Exercise directions =
Write out each record below exactly, without pictures.

(Saved entries)
Start of Block

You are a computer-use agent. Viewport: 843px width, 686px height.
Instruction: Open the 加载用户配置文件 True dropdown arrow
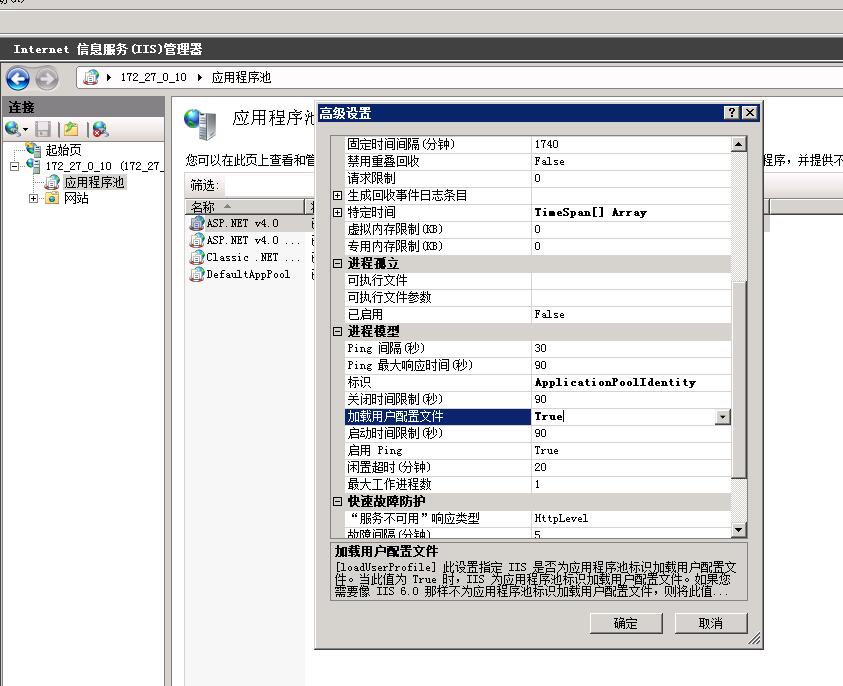click(x=722, y=417)
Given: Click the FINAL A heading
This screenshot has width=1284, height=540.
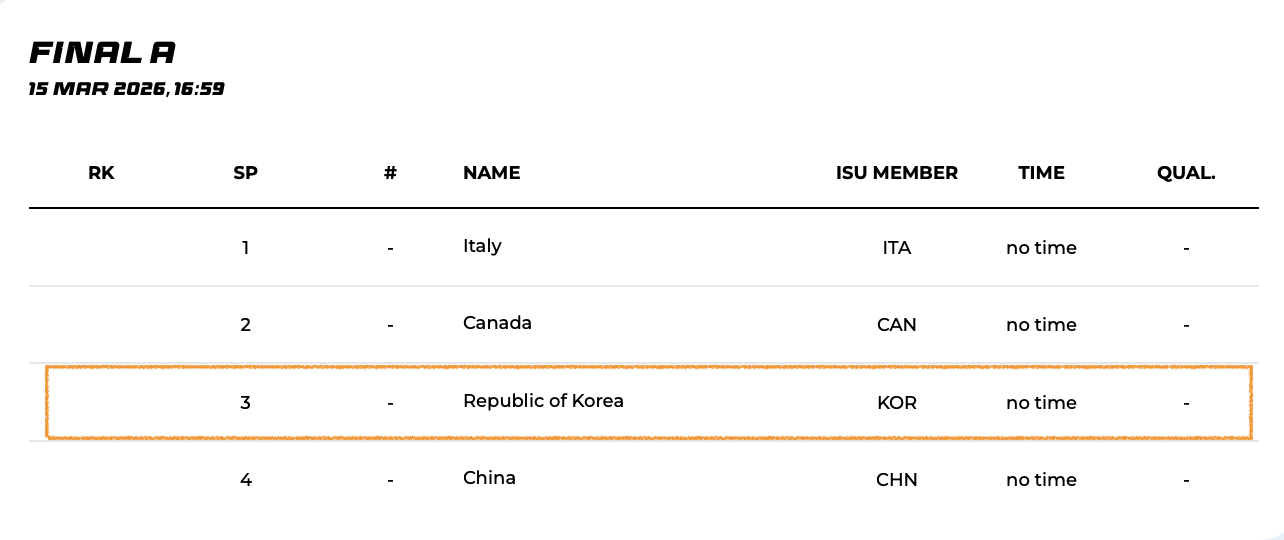Looking at the screenshot, I should click(102, 53).
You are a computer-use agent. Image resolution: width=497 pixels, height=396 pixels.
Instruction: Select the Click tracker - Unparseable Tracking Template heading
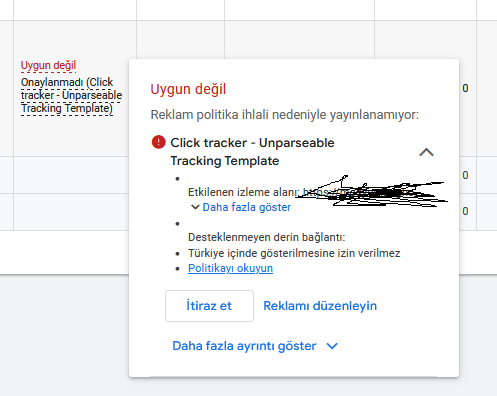[252, 152]
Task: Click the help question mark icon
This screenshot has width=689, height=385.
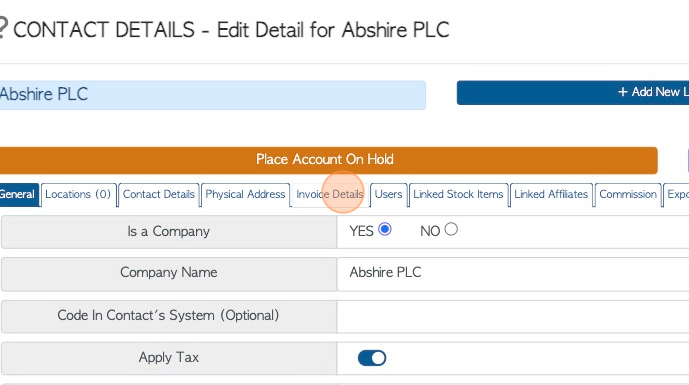Action: tap(3, 28)
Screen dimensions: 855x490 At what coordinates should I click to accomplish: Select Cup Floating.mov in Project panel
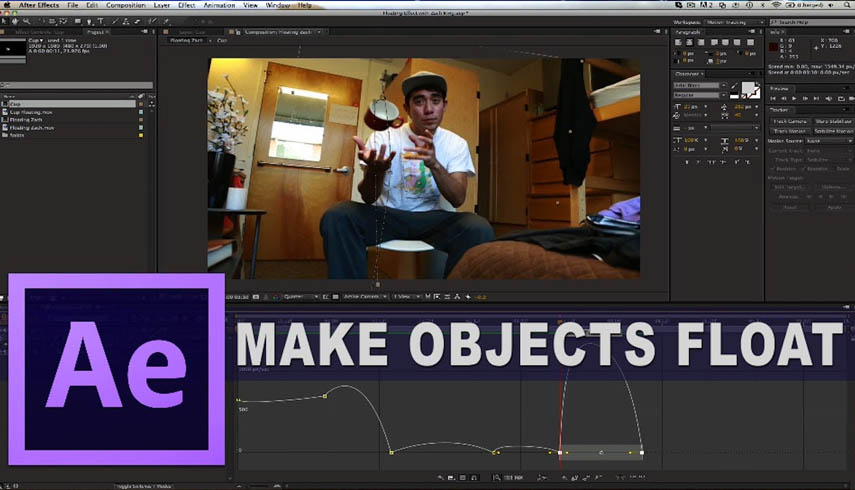tap(32, 112)
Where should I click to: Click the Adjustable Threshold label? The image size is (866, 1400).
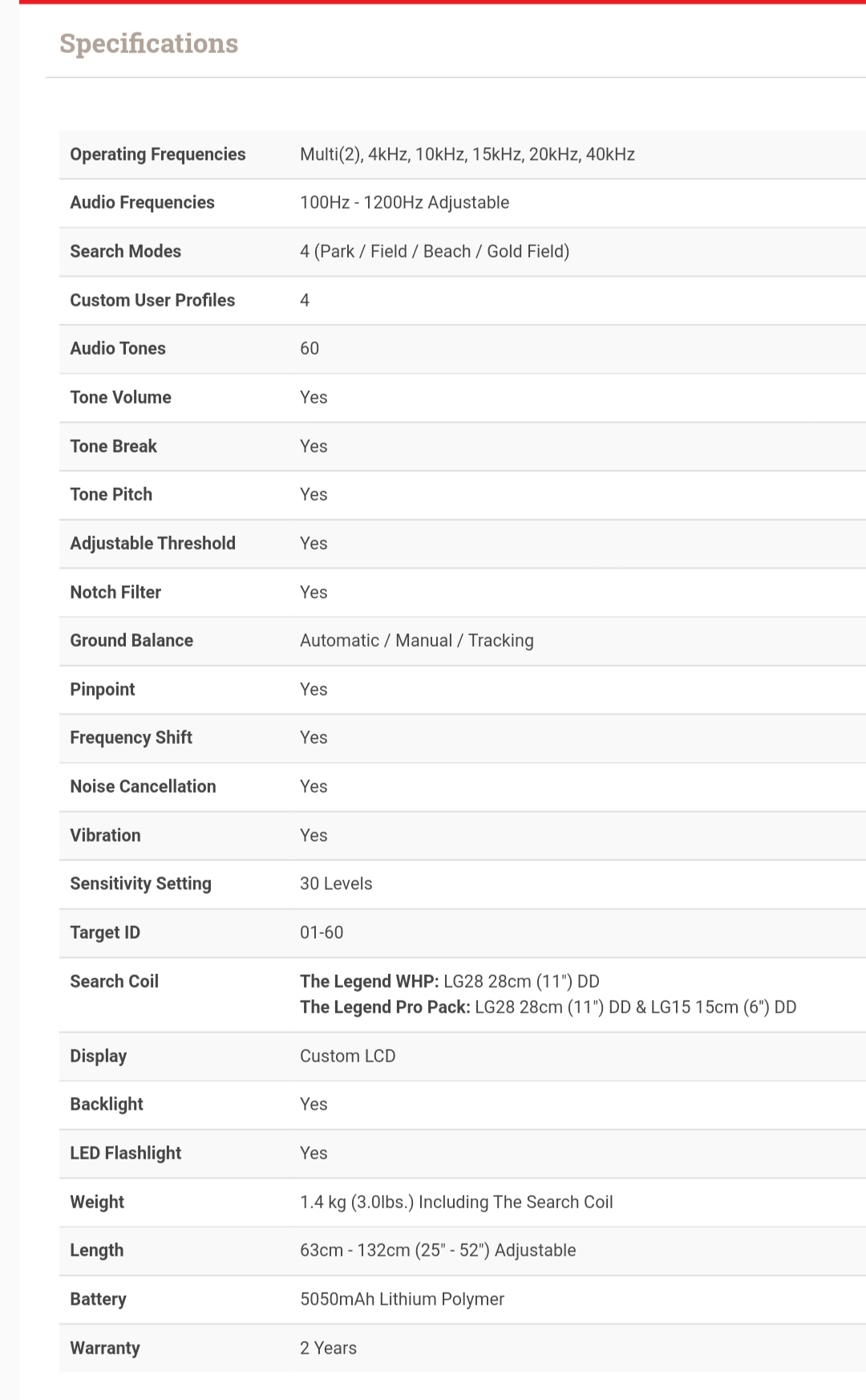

End of Block

Your solution =
You are a computer-use agent. Viewport: 843px width, 686px height.
Instruction: Open the 加载用户配置文件 True dropdown arrow
click(x=722, y=417)
Given: Click the FINAL A heading
This screenshot has width=1284, height=540.
Looking at the screenshot, I should click(102, 53).
You are a computer-use agent. Image resolution: width=497 pixels, height=396 pixels.
Instruction: Select the Click tracker - Unparseable Tracking Template heading
[252, 152]
Task: Click the help question mark icon
This screenshot has width=689, height=385.
Action: tap(3, 28)
Screen dimensions: 855x490 At what coordinates should I click to accomplish: Select Cup Floating.mov in Project panel
tap(32, 112)
Where should I click to: Click the Adjustable Threshold label? The image size is (866, 1400).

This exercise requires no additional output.